Ethernet into the Field

The trend towards smarter instruments/sensors has led to the initiative of Ethernet into the field – first as the I/O bus to remote I/O stations in the field – originally PROFIBUS DP then PROFINET is widely used for this now. Then eventually to Ethernet directly to the individual instrument/sensors. This trend will surely weaken the argument for Universal I/O.

A Truly Universal Plug and Produce Solution

An example of a truly universal plug and produce solution is the Siemens Compact Field Unit (CFU) utilising PROFINET (soon to be Ethernet – APL™ versions) to distribute the unit remotely close to the process and then up to 8 PROFIBUS PA instruments can be connected and automatically recognised on any port. This provides flexibility, simplification and massive savings in plant cabling and junction boxes etc. This unit fits well with the Ethernet into the field trend and could produce a renaissance for Profibus PA instruments.

From Instruments to Packages to MTP

The trend towards smarter instruments could be viewed as instruments becoming closer to packages or modules, in their own right. Indeed, NOA and MTP, both developed by NAMUR, are complementary solutions. MTP more important for green field installations whereas NOA comes into its own for brown field existing sites. When NOA is used for green field applications ideally it would use OPC UA for communication.

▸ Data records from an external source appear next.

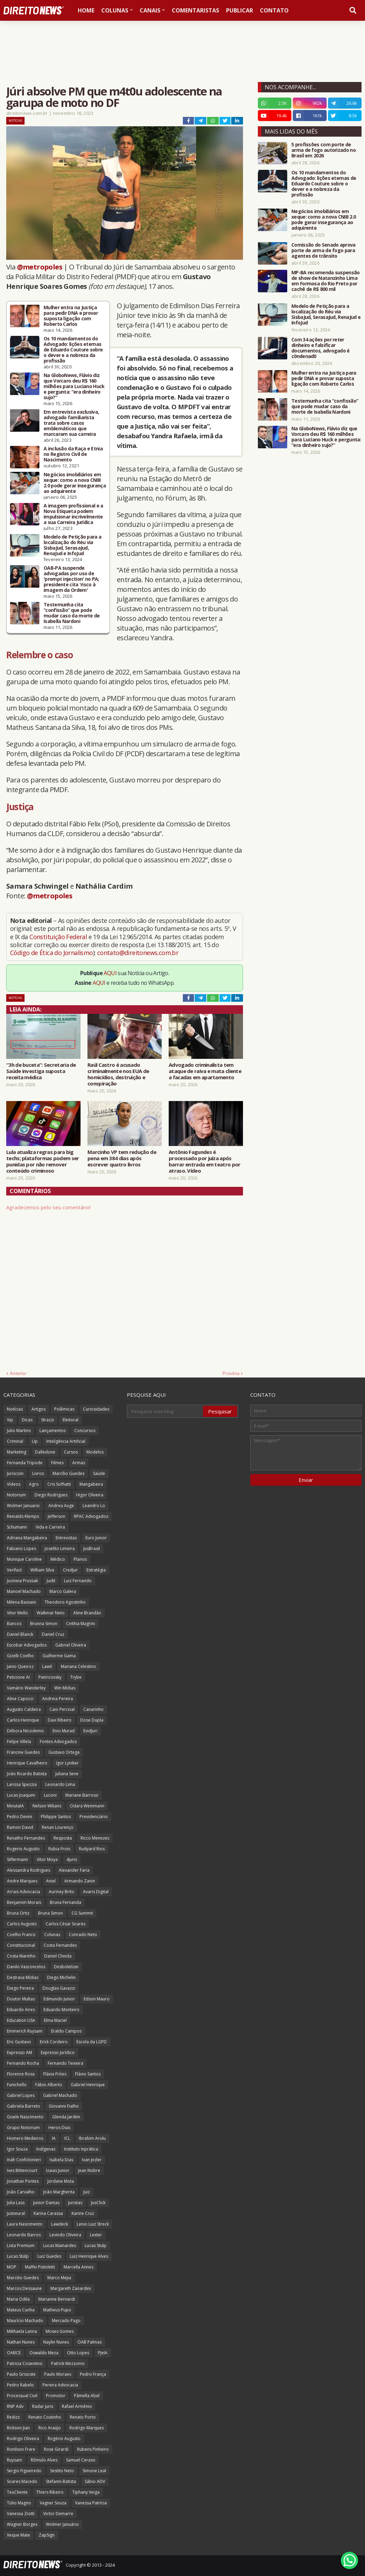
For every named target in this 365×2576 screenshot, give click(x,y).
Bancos (14, 1623)
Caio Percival (62, 1709)
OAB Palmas (89, 2342)
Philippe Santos (56, 1816)
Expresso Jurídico (58, 2052)
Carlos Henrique (23, 1720)
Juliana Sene (66, 1774)
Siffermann (17, 1859)
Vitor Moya (47, 1859)
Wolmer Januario (23, 1506)
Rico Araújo (49, 2428)
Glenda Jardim (66, 2117)
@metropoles (39, 267)
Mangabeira (91, 1484)
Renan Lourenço (58, 1827)
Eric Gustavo (19, 2042)
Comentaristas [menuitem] (195, 10)
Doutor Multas (21, 1999)
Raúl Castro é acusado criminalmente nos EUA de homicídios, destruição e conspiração (118, 1074)
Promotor (55, 2396)
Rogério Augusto (64, 2438)
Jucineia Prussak (22, 1581)
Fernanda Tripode (25, 1463)
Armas (78, 1463)
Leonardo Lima (60, 1784)
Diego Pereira (20, 1988)
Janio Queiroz (20, 1666)
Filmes (57, 1463)
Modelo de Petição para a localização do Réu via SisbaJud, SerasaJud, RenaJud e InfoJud (72, 545)
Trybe (76, 1677)
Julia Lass (16, 2203)
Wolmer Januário (62, 2524)
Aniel (51, 1881)
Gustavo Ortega (63, 1752)
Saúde (99, 1473)
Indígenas (45, 2149)
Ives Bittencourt (22, 2170)
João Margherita (59, 2192)
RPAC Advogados (91, 1516)
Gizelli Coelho (20, 1656)
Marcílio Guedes (68, 1473)
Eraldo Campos (66, 2031)
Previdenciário (93, 1816)
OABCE (14, 2353)
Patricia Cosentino (25, 2363)
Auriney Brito (61, 1892)
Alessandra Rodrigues (28, 1870)
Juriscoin (15, 1473)
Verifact (14, 1570)
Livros (38, 1473)
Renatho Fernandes (26, 1838)
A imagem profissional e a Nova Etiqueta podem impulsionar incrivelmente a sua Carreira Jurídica (73, 514)
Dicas (27, 1420)
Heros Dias (59, 2127)
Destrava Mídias (22, 1977)
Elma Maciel (55, 2020)
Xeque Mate (18, 2535)
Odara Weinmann (87, 1806)
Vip (10, 1420)
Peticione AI (18, 1677)
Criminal (15, 1441)
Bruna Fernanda (65, 1902)
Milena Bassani (21, 1602)
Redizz (13, 2417)
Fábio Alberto (48, 2085)
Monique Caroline (24, 1559)
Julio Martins (19, 1430)
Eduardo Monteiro (61, 2010)
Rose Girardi (56, 2449)
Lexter (96, 2235)
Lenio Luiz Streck (93, 2224)
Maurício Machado (25, 2320)
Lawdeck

MTP Modular Automation and NOA NAMUR Open Architecture are Complementary

 Conclusions

1. There is a historic trend towards decentralisation of I/O stations however the decline in fieldbuses and the rise of universal I/O are both bucking this trend. Whereas the continued growth in remote I/O and the ethernet into the field initiative prove this decentralisation trend is still valid.
2. Fieldbuses especially Foundation Fieldbus are declining because of technical competence and historic problem installations.
3. PROFIBUS is still popular because it is used outside of oil & gas, has become a defacto standard for communications in electrical systems and many vendors use PROFIBUS DP and now PROFINET as an I/O bus.
4. EPCs favour late binding I/O solutions because they can define the I/O at the last minute in the project lifecycle, automation system deliveries are reduced, and plant cabling can be installed and terminated earlier.
5. High density dedicated I/O solutions can be more cost effective and space efficient especially when used remotely to save on plant cabling. Dedicated fixed I/O systems have a density as high as circa 470 I/O per m whereas universal I/O can be as low as around 55 I/O per m.
6. In practice it is likely that fixed, high-density remote I/O systems, universal I/O, NOA, and Ethernet – APL™ will all co-exist for some time becoming preferred in certain areas. But will any one strategy prevail? Only time will tell – stick around for an interesting ride!!